15.2 Designing schemas that are hard to break
Overview and links for this section of the guide.
On this page
Goal: schemas that enforce reliability
A good schema is not a “documentation file.” It’s an enforcement tool. Your schema should:
- make valid outputs easy,
- make invalid outputs obvious,
- constrain output length and ambiguity,
- support versioning as your app evolves.
The schema defines what your app can reliably do. If it’s too loose, you’ll parse chaos. If it’s too strict, you’ll reject too many outputs. Aim for “strict enough.”
Schema principles (what makes them “hard to break”)
- Small: fewer fields = fewer ways to fail.
- Explicit: required fields, clear types, clear bounds.
- Bounded: max items, max length, enums.
- Stable: versioned; don’t overwrite v1.
- Validator-friendly: avoid exotic features until you need them.
Minimize degrees of freedom
The model will fill any space you leave open. Reduce degrees of freedom by:
- limiting bullet count (
minItems/maxItems), - limiting string length (
maxLength), - using enums for categories,
- keeping nesting shallow.
When you need flexibility, add it deliberately.
Be strict where it matters
For many tasks, strictness buys reliability:
- require fields even if arrays can be empty,
- disallow unknown keys (in JSON Schema:
additionalProperties: false), - use clear types (
string,number,array), - avoid “any type” fields.

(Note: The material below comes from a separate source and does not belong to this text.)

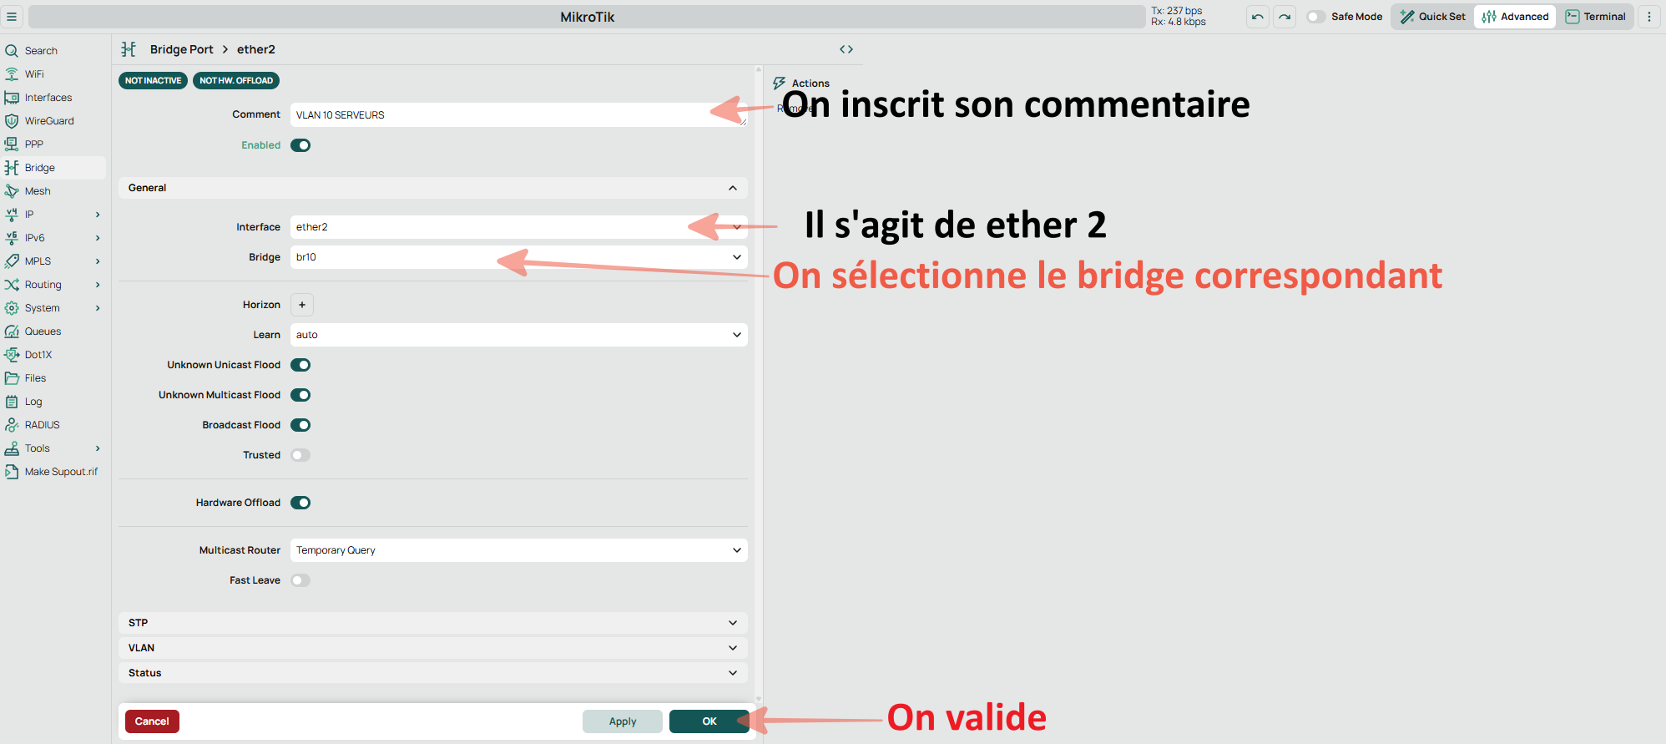Toggle Safe Mode switch
The width and height of the screenshot is (1666, 744).
[x=1315, y=17]
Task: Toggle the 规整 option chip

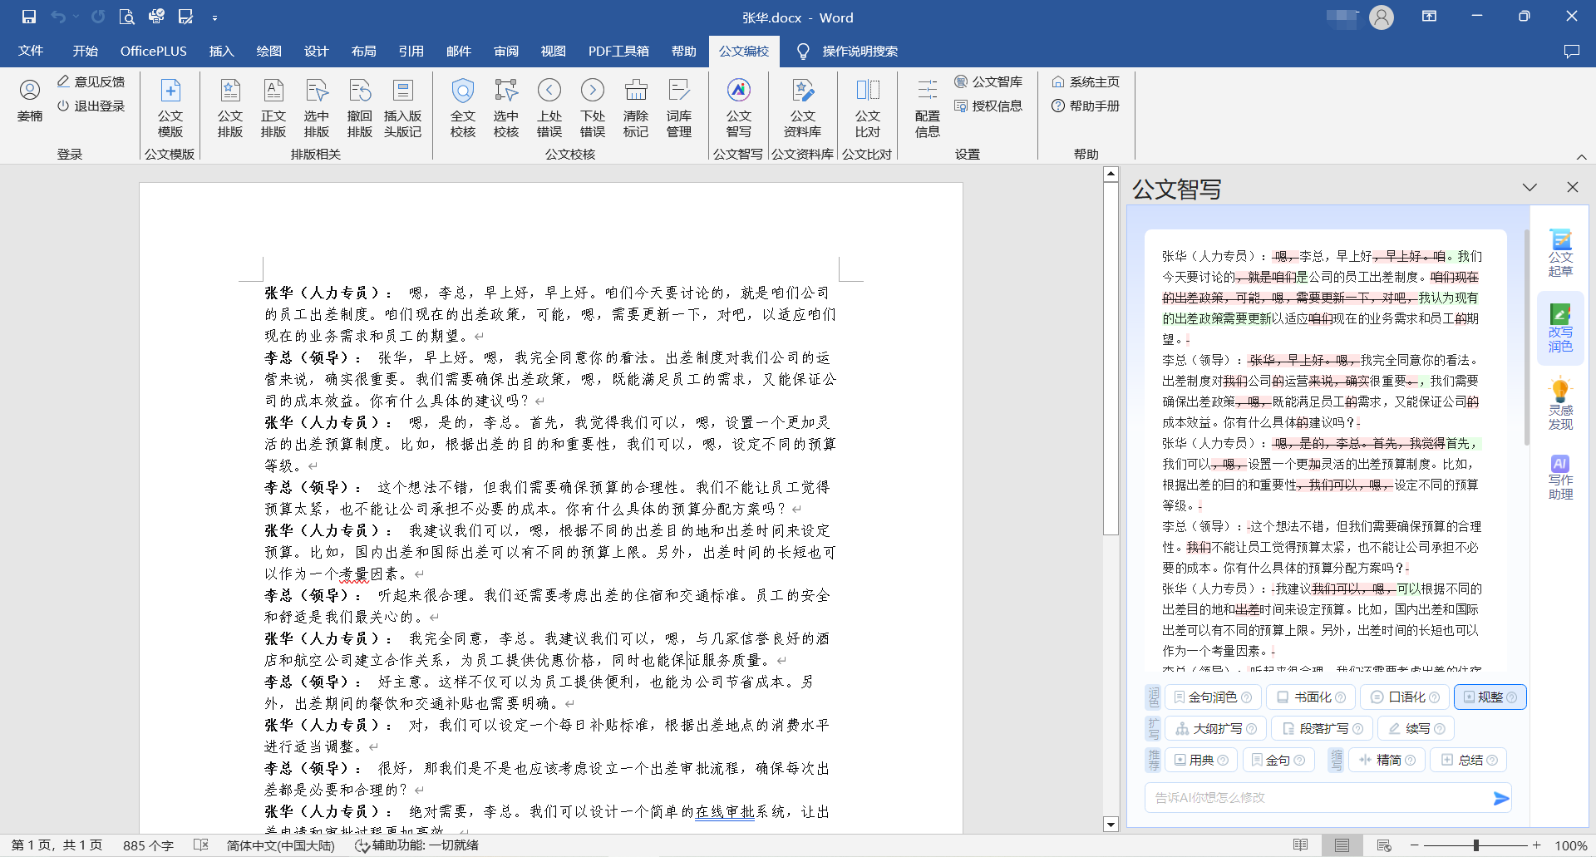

If you allow arbitrary keys, the model may invent new ones. Your app will ignore them and you won’t notice correctness drift. Prefer strict schemas.
Prefer nulls over missing fields
Missing fields create ambiguous behavior: is it missing because it’s unknown, or because the model forgot?
A practical strategy:
- make fields required,
- allow
nullas a value when unknown, - use empty arrays for “none” rather than missing arrays.
This makes validation and UI rendering simpler.
Example schema for Project 1
This example shows the shape and strictness you want (not tied to a specific JSON Schema draft). Use it as a design reference:
{
"type": "object",
"additionalProperties": false,
"required": ["title", "summary_bullets", "key_entities", "claims", "caveats"],
"properties": {
"title": {"type": ["string", "null"], "maxLength": 200},
"summary_bullets": {
"type": "array",
"minItems": 5,
"maxItems": 10,
"items": {"type": "string", "maxLength": 220}
},
"key_entities": {
"type": "array",
"maxItems": 12,
"items": {"type": "string", "maxLength": 80}
},
"claims": {
"type": "array",
"maxItems": 8,
"items": {
"type": "object",
"additionalProperties": false,
"required": ["claim", "support"],
"properties": {
"claim": {"type": "string", "maxLength": 240},
"support": {"type": ["string", "null"], "maxLength": 240}
}
}
},
"caveats": {
"type": "array",
"maxItems": 6,
"items": {"type": "string", "maxLength": 220}
}
}
}
Notice the pattern: strict keys, bounded arrays, bounded strings, and required fields.
Schema review checklist
- Is every field you rely on required?
- Are arrays bounded with maxItems (and minItems where appropriate)?
- Are strings bounded with maxLength?
- Are unknown keys disallowed?
- Do you have a way to represent “unknown” (null) without omitting fields?
- Is the schema small enough to be reliable?
- Is the schema versioned (v1, v2) instead of overwritten?